-- WRITTEN EXERCISE 1 --
Rewrite the records as a numbered list, covering only the part that opens with the line containing "Show next site card with arrow" and runs through the end of the records, with blank lines left out.
--- start PAGE EXTRACT ---
Michael's Description Logic Reasoner Framework

About

Another piece of Common Lisp & CLIM (Common Lisp Interface Manager) legacy software from my quarter century-old Lisp archive :-) It still works flawlessly in 2021. Tested with LispWorks 6.1 & CLIM, on Ubuntu Xenial, 32bit Motif port. Not sure about Windows. MiDeLoRa was written between 2003 and 2005.

Note that CLIM is not required, but if you have it, it will give you some additional graphical tools, i.e., a taxonomy browser and ABox visualizer. See (require "clim") in the midelora-sysdcl.lisp.

MiDeLoRa is a framework and DSL (= Domain Specific Language, aka a set of Common Lisp macros ;-)) for constructing Description Logic Reasoners. It also comes with a number of reasoners for standard DLs (see ls alc* files in the ./src/midelora/prover/ subdirectory). MiDeLoRa was part of my PhD thesis work.

Here is a short paper detailing the main ideas behind MiDeLoRa. Full details can be found in my PhD thesis from 2005.

How does the DSL, uhmm Common Lisp maro language look like? Here is an example of a prototypical ALCH DL prover, written in MiDeLoRa's DSL:

(define-prover ((abox-sat alch abox))
  (:init 

   (cond ((zerop (1- (no-of-nodes abox)))

          (loop-over-abox-nodes (node abox)
            (register-label-is-stable abox node))

          (with-strategy (+strategy+)
            (start-main)))

         (t 

          (perform (initial-abox-saturation)
            (:body
             (with-strategy (+abox-saturation-strategy+)
               (loop-over-abox-nodes (node abox)
                 (register-label-is-stable abox node))
               (perform (model-merging)
                 (:body
                  (start-main)))))))))

  (:main 
   (perform (deterministic-expansion)
     (:body 
      (if clashes 
          (handle-clashes)
        (perform (or-expansion)
          (:positive 
           (if clashes 
               (handle-clashes)           
             (restart-main)))
          (:negative 
           (perform (make-models-for-nodes)
             (:body 
              (perform (some-expansion)
                (:positive
                 (if clashes
                     (handle-clashes)
                   (perform (model-merging :node new-node)
                     (:body 
                      (next-round)))))
                (:negative 
                 (perform (make-models-for-old-nodes)
                   (:body 
                    (success)))))))))))))

  (:success    
   (completion-found)))
--- end PAGE EXTRACT ---
--- start MATERIALS PROVIDED ---
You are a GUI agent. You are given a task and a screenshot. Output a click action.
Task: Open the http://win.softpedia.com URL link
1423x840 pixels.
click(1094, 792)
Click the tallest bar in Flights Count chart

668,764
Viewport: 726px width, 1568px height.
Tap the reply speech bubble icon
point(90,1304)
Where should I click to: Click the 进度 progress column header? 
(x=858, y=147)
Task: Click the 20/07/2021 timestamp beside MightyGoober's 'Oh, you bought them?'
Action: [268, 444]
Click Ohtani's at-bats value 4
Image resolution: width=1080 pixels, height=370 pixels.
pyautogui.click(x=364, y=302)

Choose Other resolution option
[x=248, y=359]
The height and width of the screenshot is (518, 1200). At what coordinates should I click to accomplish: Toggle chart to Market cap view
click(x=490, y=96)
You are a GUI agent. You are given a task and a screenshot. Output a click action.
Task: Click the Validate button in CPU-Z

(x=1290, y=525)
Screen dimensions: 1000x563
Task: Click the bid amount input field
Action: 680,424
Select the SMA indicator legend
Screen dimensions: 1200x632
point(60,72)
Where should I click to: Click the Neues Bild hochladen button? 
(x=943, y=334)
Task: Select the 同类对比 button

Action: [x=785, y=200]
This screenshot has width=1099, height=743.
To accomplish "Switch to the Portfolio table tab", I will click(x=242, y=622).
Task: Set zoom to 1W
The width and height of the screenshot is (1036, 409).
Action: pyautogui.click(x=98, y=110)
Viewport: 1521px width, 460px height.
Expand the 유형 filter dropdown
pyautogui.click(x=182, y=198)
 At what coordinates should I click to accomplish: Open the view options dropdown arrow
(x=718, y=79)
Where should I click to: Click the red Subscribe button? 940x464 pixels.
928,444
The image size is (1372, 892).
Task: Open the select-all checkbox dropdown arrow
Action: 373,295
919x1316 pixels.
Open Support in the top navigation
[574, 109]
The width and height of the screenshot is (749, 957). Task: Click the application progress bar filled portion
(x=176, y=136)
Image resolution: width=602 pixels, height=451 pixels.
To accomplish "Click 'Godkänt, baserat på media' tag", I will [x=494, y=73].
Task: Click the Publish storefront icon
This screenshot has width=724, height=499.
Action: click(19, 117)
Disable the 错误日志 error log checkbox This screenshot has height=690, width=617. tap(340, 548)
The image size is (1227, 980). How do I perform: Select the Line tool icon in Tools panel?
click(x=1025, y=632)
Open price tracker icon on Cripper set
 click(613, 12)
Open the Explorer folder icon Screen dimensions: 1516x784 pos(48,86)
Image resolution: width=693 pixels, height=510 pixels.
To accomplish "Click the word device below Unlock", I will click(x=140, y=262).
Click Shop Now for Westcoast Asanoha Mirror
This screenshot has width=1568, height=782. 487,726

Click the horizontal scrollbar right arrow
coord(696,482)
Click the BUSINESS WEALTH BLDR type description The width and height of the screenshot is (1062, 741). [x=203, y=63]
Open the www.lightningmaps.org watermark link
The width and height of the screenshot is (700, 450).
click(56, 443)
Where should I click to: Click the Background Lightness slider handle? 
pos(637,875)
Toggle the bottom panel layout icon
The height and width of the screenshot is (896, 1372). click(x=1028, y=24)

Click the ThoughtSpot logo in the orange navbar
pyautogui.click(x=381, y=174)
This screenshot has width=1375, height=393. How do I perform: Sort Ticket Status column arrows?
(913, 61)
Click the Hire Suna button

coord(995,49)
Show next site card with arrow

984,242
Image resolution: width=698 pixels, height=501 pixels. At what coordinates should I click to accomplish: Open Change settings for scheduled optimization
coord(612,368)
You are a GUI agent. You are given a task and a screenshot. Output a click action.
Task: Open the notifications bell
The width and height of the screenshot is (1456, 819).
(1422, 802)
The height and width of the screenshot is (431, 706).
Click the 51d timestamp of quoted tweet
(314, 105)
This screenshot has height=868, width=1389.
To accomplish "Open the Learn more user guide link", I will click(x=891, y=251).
--- end MATERIALS PROVIDED ---
-- WRITTEN EXERCISE 2 --
In the MiDeLoRa page above, what is the part that opens with the words containing "(restart-main)))" and closes with "(perform (some-expansion)" when you change "some-expansion" to "exists-expansion"?

-- TASK OUTPUT 1 --
1. Show next site card with arrow
2. 984,242
3. Image resolution: width=698 pixels, height=501 pixels. At what coordinates should I click to accomplish: Open Change settings for scheduled optimization
4. coord(612,368)
5. You are a GUI agent. You are given a task and a screenshot. Output a click action.
6. Task: Open the notifications bell
7. The width and height of the screenshot is (1456, 819).
8. (1422, 802)
9. The height and width of the screenshot is (431, 706).
10. Click the 51d timestamp of quoted tweet
11. (314, 105)
12. This screenshot has height=868, width=1389.
13. To accomplish "Open the Learn more user guide link", I will click(x=891, y=251).

-- TASK OUTPUT 2 --
(restart-main)))
          (:negative 
           (perform (make-models-for-nodes)
             (:body 
              (perform (exists-expansion)